[Python-Dev] Unicode byte order mark decoding

Nicholas Bastin nbastin at opnet.com
Thu Apr 7 05:09:24 CEST 2005


On Apr 5, 2005, at 6:19 AM, M.-A. Lemburg wrote:

> Note that the UTF-16 codec is strict w/r to the presence
> of the BOM mark: you get a UnicodeError if a stream does
> not start with a BOM mark. For the UTF-8-SIG codec, this
> should probably be relaxed to not require the BOM.
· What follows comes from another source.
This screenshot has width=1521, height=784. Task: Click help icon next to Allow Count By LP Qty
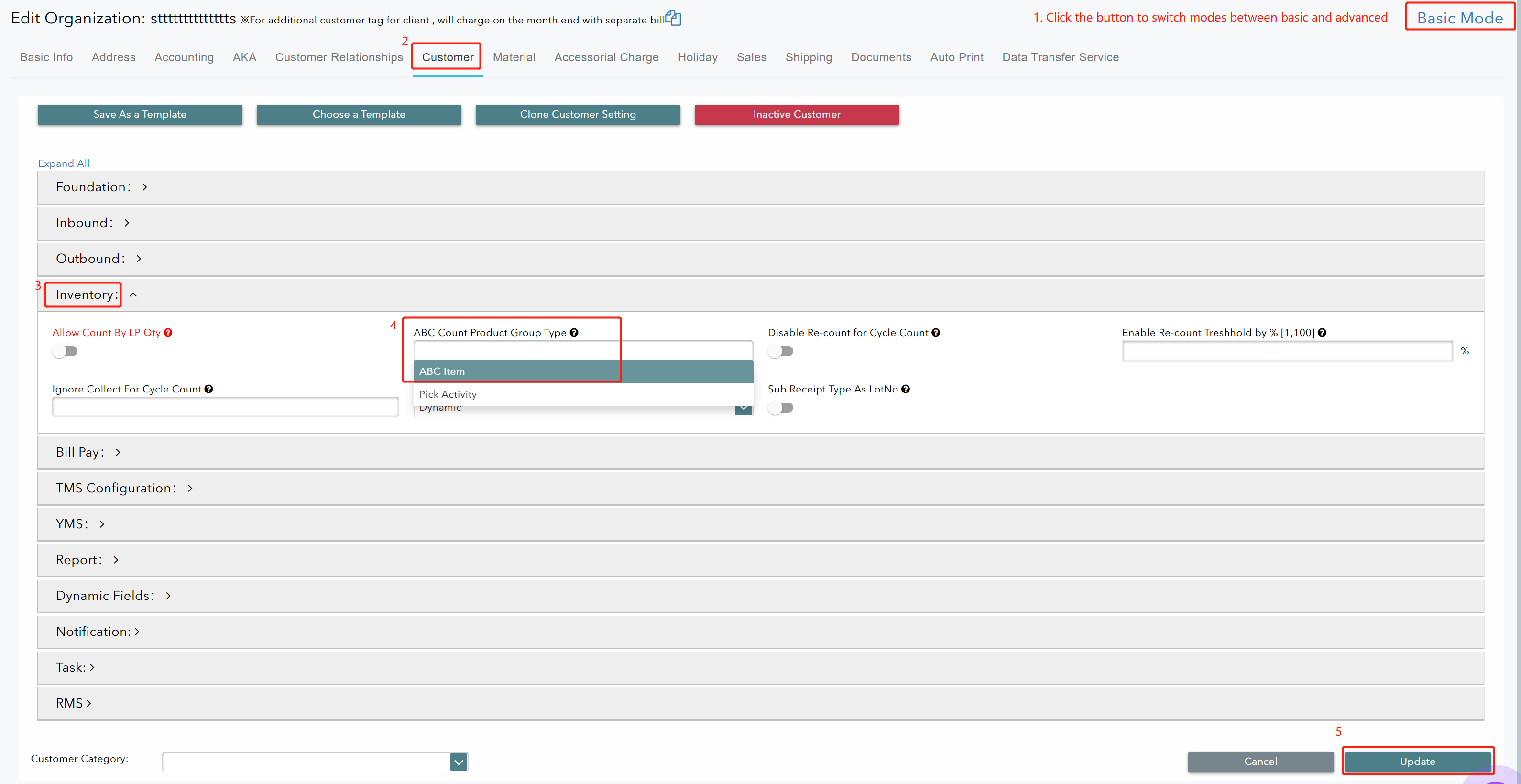pos(168,332)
I've actually been confused about this point for quite some time now, 
but never had a chance to bring it up.  I do not understand why 
UnicodeError should be raised if there is no BOM.  I know that PEP-100 
says:

'utf-16':             16-bit variable length encoding (little/big 
endian)

and:

Note: 'utf-16' should be implemented by using and requiring byte order 
marks (BOM) for file input/output.

But this appears to be in error, at least in the current unicode 
standard.  'utf-16', as defined by the unicode standard, is big-endian 
in the absence of a BOM:

---
3.10.D42:  UTF-16 encoding scheme:
...
* The UTF-16 encoding scheme may or may not begin with a BOM.  However, 
when there is no BOM, and in the absence of a higher-level protocol, 
the byte order of the UTF-16 encoding scheme is big-endian.
---

The current implementation of the utf-16 codecs makes for some 
irritating gymnastics to write the BOM into the file before reading it 
if it contains no BOM, which seems quite like a bug in the codec.  I 
allow for the possibility that this was ambiguous in the standard when 
the PEP was written, but it is certainly not ambiguous now.